How implement alfa channel

Don't use floating point, rearrange the formula so you can use integer arithmetic.

Try this code. It rounds different than your approach because that makes it cheaper to avoid the division by 255, but it's a lot faster.

unsigned int blend_argb32 (unsigned int a, unsigned int b, ui8 delta) { unsigned int dstrb = a & 0xFF00FF; unsigned int dstag = a >> 8 & 0xFF00FF; unsigned int srcrb = b & 0xFF00FF; unsigned int srcag = b >> 8 & 0xFF00FF; unsigned int drb = ((srcrb - dstrb) * delta)>>8; unsigned int dag = ((srcag - dstag) * delta)>>8; a = (drb + dstrb) & 0x00FF00FF; b = (dag + dstag)

If you are representing data as integers there's really no need to convert to floating point to do this. Doing so will rob you of a lot of performance:

pixel = (alpha * foreground + (255 - alpha) * background + 128) / 255;

For most purposes you can drop the + 128. That is only really needed if you are being pedantic - it ensures the division is rounded properly. If the output is a screen you can drop that for a slight speed improvement and you will never notice the difference.

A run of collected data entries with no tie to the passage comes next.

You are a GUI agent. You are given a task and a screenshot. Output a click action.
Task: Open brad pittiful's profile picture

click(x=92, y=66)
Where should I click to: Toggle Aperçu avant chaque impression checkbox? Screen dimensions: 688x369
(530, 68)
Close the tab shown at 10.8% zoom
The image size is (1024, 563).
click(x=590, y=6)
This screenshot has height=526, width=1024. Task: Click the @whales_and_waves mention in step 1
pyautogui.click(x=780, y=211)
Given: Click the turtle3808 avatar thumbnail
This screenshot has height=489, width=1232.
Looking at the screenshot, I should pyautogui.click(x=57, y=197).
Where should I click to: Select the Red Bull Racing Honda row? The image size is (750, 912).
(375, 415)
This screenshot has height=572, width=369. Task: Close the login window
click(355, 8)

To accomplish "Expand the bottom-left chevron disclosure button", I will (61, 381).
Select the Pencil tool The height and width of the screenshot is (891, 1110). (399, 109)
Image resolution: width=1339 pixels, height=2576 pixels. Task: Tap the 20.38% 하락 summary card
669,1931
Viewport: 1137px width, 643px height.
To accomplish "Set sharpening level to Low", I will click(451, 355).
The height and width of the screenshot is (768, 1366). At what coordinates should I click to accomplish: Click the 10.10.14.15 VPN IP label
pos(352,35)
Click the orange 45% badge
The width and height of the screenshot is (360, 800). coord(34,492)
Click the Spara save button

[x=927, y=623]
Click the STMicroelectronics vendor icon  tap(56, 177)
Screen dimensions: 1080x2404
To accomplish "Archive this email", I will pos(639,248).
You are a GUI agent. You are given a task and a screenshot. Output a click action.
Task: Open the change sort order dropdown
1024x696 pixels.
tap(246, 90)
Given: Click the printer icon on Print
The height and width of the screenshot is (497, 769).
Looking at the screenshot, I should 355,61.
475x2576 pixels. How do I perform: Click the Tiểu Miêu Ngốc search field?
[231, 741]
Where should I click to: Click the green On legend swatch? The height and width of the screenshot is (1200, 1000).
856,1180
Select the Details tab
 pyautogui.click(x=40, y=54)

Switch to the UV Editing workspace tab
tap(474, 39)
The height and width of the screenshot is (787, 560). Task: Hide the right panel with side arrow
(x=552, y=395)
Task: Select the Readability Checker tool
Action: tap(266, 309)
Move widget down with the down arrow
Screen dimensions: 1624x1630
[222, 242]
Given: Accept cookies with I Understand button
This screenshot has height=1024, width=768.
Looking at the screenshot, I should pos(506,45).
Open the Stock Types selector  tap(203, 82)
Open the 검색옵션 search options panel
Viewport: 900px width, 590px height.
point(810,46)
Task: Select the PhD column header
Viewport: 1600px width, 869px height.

It may be needed if the result is used as a further basis for calculation though.

That divide by 255 can cost you as much time as the rest of the math on that line, make it 256 like everyone else does and double your speed. pixel = ((alpha * foreground + (255 - alpha) * background)) >> 7; You may also need clamping for results not in range of 0-255.

Nah - nowadays all compilers know that division by 2^N, 2^N-1 and 2^N+1 are cheap to calculate. In the case of 255 it becomes:

int DivideBy255 (int a) { return ((a>>8) + a + 1)>>8; }

It could be off one bit if a is negative (haven't checked), but for positive integers it gives identical results.

And before the c-standard nazi chimes in: I assume that signed shifts replicate the sign-bits *and* that a range-propagation pass has made sure that no overflow is possible. This is guaranteed in the case of 8 bit integers.